The UK boasts some of the world’s most stunning beaches and to save you scouring every coastline, we’ve rounded up the very best for the summer ahead. Sit back, relax and take a peek at what we consider to be some of the most stunning beaches England has on offer. We’ve also added lists of campsites local to the beaches where you can pitch up and fall asleep to the surf!
Charmouth Beach, Devon
Charmouth beach is an ideal family beach with a mix of sand and pebbles, clean sea and safe swimming. Fossils abound thanks to the winter month’s rough seas and there are even regular guided fossil walks from February to September – tides permitting! The beach is divided into two by the mouth of the River Char which is quite often dammed by the beach forming a fabulous lagoon, perfect for boating or watching the wild birds. No dogs allowed between 1st May and 30th September.
Hive Beach, Dorset
Stretching for over a mile and surrounded by towering cliffs as well as farmland, the beach is very easily accessible. It is a shelving, shingle beach with breath taking views right round to the east Devon coast. No lifeguard onsite at this beach, although it does offer wonderful water quality. Great beach for fishing and more of those Dorset fossils.
Durdle Door, Dorset
Famous for the Durdle Door Arch, this magnificent limestone arch was formed when the power of the waves eroded the rock, forging a hole through the middle. The arch protects the eastern area of the beach and the whole beach is recommended by the Marine Conservation Society for excellent water quality.
The beach also allows dogs, making it ideal for pet owners.
Several music videos and have been made at Durdle Door plus it has featured in a number of films including Wilde and Nanny McPhee. Travel back in time to 1984 and have a go at spotting it in Billy Ocean’s Loverboy video:
Crackington Haven Beach
Crackington is a pretty sand and shingle cove located on the North Cornish coast just a few miles south of Bude and surrounded by the towering steep cliffs of Pencannow. The beach itself is a quiet spot, sheltered thanks to the cliffs and is in our opinion a real gem! There’s a lovely stretch of golden sand at low tide and an abundance of rock pools jam-packed with all sorts of amazing creatures so don’t forget your net! The beach is monitored during the summer months, with no dogs allowed from Easter to October.
Widemouth Bay, Cornwall
Widemouth Bay is a wide expanse of open sand that stretches for almost 2 miles with a genuinely wild feel to it. Technically, it's divided into two beaches - North Beach and South Beach (also called Black Rock) by a natural barrier of rock. It’s a surfer’s paradise and there’s no shortage of marine life in the rock pools at low tide. If you're bringing your four-legged friend, head for the southern end - dogs are welcome all year round on Black Rock beach.
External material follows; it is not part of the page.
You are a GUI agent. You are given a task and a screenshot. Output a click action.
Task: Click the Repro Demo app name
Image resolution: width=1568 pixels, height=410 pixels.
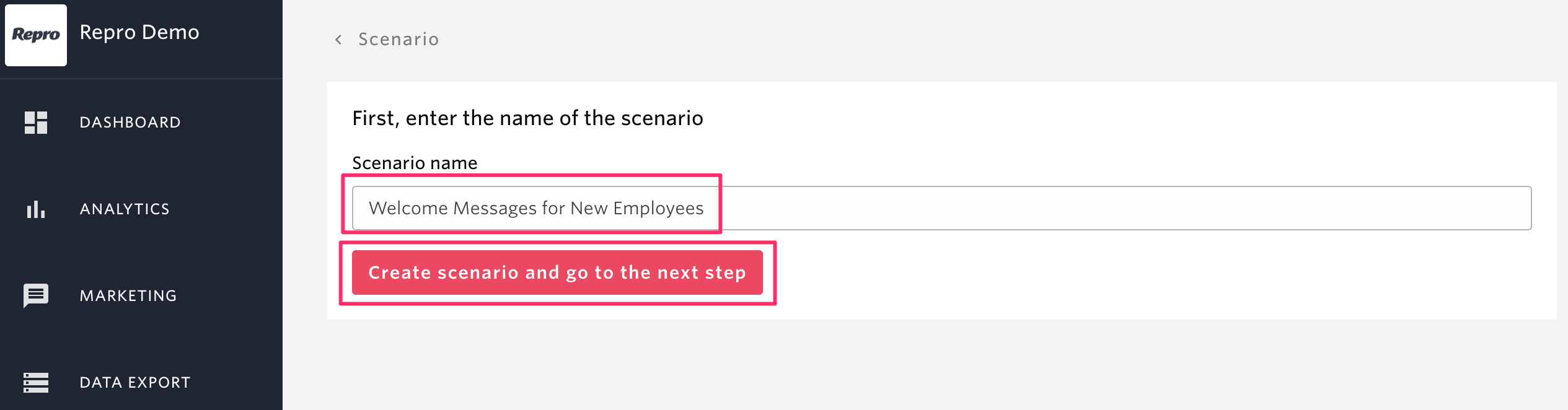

The beach itself is owned by The National Trust, with a car park conveniently found within 10 minutes’ walk.
Sandymouth Beach, Cornwall
Sandymouth is approx. 3 miles north of Bude and nestled between two headlands, Steeple Point and Menachurch Point. Sandymouth Beach is a lovely sand and shingle bay tucked away behind rugged cliffs. A beautiful bay on a very picturesque coast and generally blissfully quiet! There are even waterfalls tumbling from the lofty clifftops above. When the tide is out, it's possible to walk right along the sands to nearby Crooklets Beach and Summerleaze Beach and return via the South West Coast Path – an impressive circular ramble.
Beadnell Bay, Northumberland
This is a very distinctive beach because of its unique horseshoe shape and boasts a stunningly soft, sandy cove. It is also a part of the Heritage Coastline, which gives it even more of a unique appeal for visitors. The beach is backed by huge sand dunes and stretches south for miles.
Minehead Beach, Somerset
Located in the county of Somerset, Minehead Beach is an easily accessible sandy beach that offers a range of facilities. Situated on the banks of the Bristol Channel, it has some of the highest tidal ranges in the world, often as great as 48 foot (second only to the Bay of Fundy in Canada)! A long, sandy beach stretching for a mile along the promenade and offering spectacular views out across the Channel to Wales.
The train station that is situated right next to the beach makes it easy for people to visit even if they are not driving, although there is also a pay and display car park for those who do want to drive.
Normans Bay Beach, Sussex
Normans Bay Beach is a mixture of shingle and pebbles that slope gently down to the water. Great opportunities for fantastic kite flying due to the strong sea breezes. On a clear day the beach offers lovely views of Beachy Head white chalk cliffs.
With no restrictions on our four-legged friends, pet owners can let them off the leash and allow them run free to enjoy the open space. As the name of the area reveals, the Normans landed here in 1066 and you can find a World War II coastal defence battery nearby to explore too. Car parks can also be found only a 5-minute walk from the beach front.